- **ABOUT THIS TASK**
Produce an exact copy of the listing.

- - - - - - -

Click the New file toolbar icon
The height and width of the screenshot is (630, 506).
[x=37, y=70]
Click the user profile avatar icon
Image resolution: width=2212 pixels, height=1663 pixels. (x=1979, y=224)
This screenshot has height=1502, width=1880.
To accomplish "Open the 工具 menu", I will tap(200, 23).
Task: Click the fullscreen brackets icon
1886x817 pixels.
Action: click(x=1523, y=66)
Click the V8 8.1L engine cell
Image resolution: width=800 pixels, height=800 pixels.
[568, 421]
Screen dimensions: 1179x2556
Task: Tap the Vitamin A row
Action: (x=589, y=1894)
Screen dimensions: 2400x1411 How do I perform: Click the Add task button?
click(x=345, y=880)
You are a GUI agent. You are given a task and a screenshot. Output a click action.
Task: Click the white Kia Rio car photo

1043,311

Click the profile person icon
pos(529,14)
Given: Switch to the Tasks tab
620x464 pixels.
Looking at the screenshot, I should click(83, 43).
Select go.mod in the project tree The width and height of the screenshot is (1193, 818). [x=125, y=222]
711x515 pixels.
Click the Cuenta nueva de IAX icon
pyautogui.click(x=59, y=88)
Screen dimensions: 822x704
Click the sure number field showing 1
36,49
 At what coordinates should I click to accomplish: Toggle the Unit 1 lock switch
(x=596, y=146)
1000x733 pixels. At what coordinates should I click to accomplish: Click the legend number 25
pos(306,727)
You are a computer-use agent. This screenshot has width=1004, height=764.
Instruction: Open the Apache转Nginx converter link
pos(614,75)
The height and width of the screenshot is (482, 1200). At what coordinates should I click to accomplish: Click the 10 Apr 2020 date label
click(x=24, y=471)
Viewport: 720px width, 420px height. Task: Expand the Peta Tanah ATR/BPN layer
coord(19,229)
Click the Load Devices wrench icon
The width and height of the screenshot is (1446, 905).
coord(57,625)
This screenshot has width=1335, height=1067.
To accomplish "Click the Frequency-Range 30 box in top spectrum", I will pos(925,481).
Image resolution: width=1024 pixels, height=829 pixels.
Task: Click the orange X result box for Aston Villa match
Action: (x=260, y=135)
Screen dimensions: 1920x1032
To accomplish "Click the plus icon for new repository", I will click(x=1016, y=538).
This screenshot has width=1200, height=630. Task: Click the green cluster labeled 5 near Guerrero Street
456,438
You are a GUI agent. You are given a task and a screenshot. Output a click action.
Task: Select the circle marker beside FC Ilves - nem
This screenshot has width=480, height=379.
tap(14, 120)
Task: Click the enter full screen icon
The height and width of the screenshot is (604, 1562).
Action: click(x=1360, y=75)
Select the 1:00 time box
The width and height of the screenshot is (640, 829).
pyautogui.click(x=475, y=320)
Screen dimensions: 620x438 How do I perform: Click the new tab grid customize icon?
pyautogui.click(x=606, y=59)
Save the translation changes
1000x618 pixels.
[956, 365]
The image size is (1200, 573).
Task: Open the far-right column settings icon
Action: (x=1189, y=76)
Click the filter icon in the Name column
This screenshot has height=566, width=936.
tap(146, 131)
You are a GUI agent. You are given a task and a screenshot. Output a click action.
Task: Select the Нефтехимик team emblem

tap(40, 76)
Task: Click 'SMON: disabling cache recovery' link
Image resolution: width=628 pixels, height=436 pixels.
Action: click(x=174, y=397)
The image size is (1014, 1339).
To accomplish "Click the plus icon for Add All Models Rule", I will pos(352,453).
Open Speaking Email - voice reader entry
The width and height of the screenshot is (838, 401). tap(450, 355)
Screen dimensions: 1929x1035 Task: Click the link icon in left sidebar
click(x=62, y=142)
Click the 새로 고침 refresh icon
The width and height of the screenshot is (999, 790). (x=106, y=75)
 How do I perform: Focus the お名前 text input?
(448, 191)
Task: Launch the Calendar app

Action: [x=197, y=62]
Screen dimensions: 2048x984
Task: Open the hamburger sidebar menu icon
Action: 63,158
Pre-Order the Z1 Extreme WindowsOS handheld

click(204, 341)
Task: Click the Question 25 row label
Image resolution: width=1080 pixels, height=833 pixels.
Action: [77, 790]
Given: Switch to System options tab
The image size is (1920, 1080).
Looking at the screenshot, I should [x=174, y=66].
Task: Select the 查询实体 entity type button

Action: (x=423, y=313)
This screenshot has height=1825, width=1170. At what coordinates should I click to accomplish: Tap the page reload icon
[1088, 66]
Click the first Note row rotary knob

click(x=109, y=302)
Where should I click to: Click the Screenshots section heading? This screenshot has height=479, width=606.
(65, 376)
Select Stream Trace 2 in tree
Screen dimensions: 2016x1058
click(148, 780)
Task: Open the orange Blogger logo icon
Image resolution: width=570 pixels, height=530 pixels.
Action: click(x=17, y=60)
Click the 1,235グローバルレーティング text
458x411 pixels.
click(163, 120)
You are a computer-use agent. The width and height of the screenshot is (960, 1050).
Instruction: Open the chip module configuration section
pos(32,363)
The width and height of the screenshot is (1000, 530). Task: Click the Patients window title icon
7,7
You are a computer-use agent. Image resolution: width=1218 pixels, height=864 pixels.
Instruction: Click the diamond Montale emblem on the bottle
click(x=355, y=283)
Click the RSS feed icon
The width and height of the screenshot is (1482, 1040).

- - - - - - -

- **RESPONSE TO THE TASK**
Click the New file toolbar icon
The height and width of the screenshot is (630, 506).
[x=37, y=70]
Click the user profile avatar icon
Image resolution: width=2212 pixels, height=1663 pixels. (x=1979, y=224)
This screenshot has height=1502, width=1880.
To accomplish "Open the 工具 menu", I will tap(200, 23).
Task: Click the fullscreen brackets icon
1886x817 pixels.
Action: click(x=1523, y=66)
Click the V8 8.1L engine cell
Image resolution: width=800 pixels, height=800 pixels.
[568, 421]
Screen dimensions: 1179x2556
Task: Tap the Vitamin A row
Action: (x=589, y=1894)
Screen dimensions: 2400x1411 How do I perform: Click the Add task button?
click(x=345, y=880)
You are a GUI agent. You are given a task and a screenshot. Output a click action.
Task: Click the white Kia Rio car photo

1043,311

Click the profile person icon
pos(529,14)
Given: Switch to the Tasks tab
620x464 pixels.
Looking at the screenshot, I should click(83, 43).
Select go.mod in the project tree The width and height of the screenshot is (1193, 818). [x=125, y=222]
711x515 pixels.
Click the Cuenta nueva de IAX icon
pyautogui.click(x=59, y=88)
Screen dimensions: 822x704
Click the sure number field showing 1
36,49
 At what coordinates should I click to accomplish: Toggle the Unit 1 lock switch
(x=596, y=146)
1000x733 pixels. At what coordinates should I click to accomplish: Click the legend number 25
pos(306,727)
You are a computer-use agent. This screenshot has width=1004, height=764.
Instruction: Open the Apache转Nginx converter link
pos(614,75)
The height and width of the screenshot is (482, 1200). At what coordinates should I click to accomplish: Click the 10 Apr 2020 date label
click(x=24, y=471)
Viewport: 720px width, 420px height. Task: Expand the Peta Tanah ATR/BPN layer
coord(19,229)
Click the Load Devices wrench icon
The width and height of the screenshot is (1446, 905).
coord(57,625)
This screenshot has width=1335, height=1067.
To accomplish "Click the Frequency-Range 30 box in top spectrum", I will pos(925,481).
Image resolution: width=1024 pixels, height=829 pixels.
Task: Click the orange X result box for Aston Villa match
Action: (x=260, y=135)
Screen dimensions: 1920x1032
To accomplish "Click the plus icon for new repository", I will click(x=1016, y=538).
This screenshot has width=1200, height=630. Task: Click the green cluster labeled 5 near Guerrero Street
456,438
You are a GUI agent. You are given a task and a screenshot. Output a click action.
Task: Select the circle marker beside FC Ilves - nem
This screenshot has width=480, height=379.
tap(14, 120)
Task: Click the enter full screen icon
The height and width of the screenshot is (604, 1562).
Action: click(x=1360, y=75)
Select the 1:00 time box
The width and height of the screenshot is (640, 829).
pyautogui.click(x=475, y=320)
Screen dimensions: 620x438 How do I perform: Click the new tab grid customize icon?
pyautogui.click(x=606, y=59)
Save the translation changes
1000x618 pixels.
[956, 365]
The image size is (1200, 573).
Task: Open the far-right column settings icon
Action: (x=1189, y=76)
Click the filter icon in the Name column
This screenshot has height=566, width=936.
tap(146, 131)
You are a GUI agent. You are given a task and a screenshot. Output a click action.
Task: Select the Нефтехимик team emblem

tap(40, 76)
Task: Click 'SMON: disabling cache recovery' link
Image resolution: width=628 pixels, height=436 pixels.
Action: click(x=174, y=397)
The image size is (1014, 1339).
To accomplish "Click the plus icon for Add All Models Rule", I will pos(352,453).
Open Speaking Email - voice reader entry
The width and height of the screenshot is (838, 401). tap(450, 355)
Screen dimensions: 1929x1035 Task: Click the link icon in left sidebar
click(x=62, y=142)
Click the 새로 고침 refresh icon
The width and height of the screenshot is (999, 790). (x=106, y=75)
 How do I perform: Focus the お名前 text input?
(448, 191)
Task: Launch the Calendar app

Action: [x=197, y=62]
Screen dimensions: 2048x984
Task: Open the hamburger sidebar menu icon
Action: 63,158
Pre-Order the Z1 Extreme WindowsOS handheld

click(204, 341)
Task: Click the Question 25 row label
Image resolution: width=1080 pixels, height=833 pixels.
Action: [77, 790]
Given: Switch to System options tab
The image size is (1920, 1080).
Looking at the screenshot, I should [x=174, y=66].
Task: Select the 查询实体 entity type button

Action: (x=423, y=313)
This screenshot has height=1825, width=1170. At what coordinates should I click to accomplish: Tap the page reload icon
[1088, 66]
Click the first Note row rotary knob

click(x=109, y=302)
Where should I click to: Click the Screenshots section heading? This screenshot has height=479, width=606.
(65, 376)
Select Stream Trace 2 in tree
Screen dimensions: 2016x1058
click(148, 780)
Task: Open the orange Blogger logo icon
Image resolution: width=570 pixels, height=530 pixels.
Action: click(x=17, y=60)
Click the 1,235グローバルレーティング text
458x411 pixels.
click(163, 120)
You are a computer-use agent. The width and height of the screenshot is (960, 1050).
Instruction: Open the chip module configuration section
pos(32,363)
The width and height of the screenshot is (1000, 530). Task: Click the Patients window title icon
7,7
You are a computer-use agent. Image resolution: width=1218 pixels, height=864 pixels.
Instruction: Click the diamond Montale emblem on the bottle
click(x=355, y=283)
Click the RSS feed icon
The width and height of the screenshot is (1482, 1040).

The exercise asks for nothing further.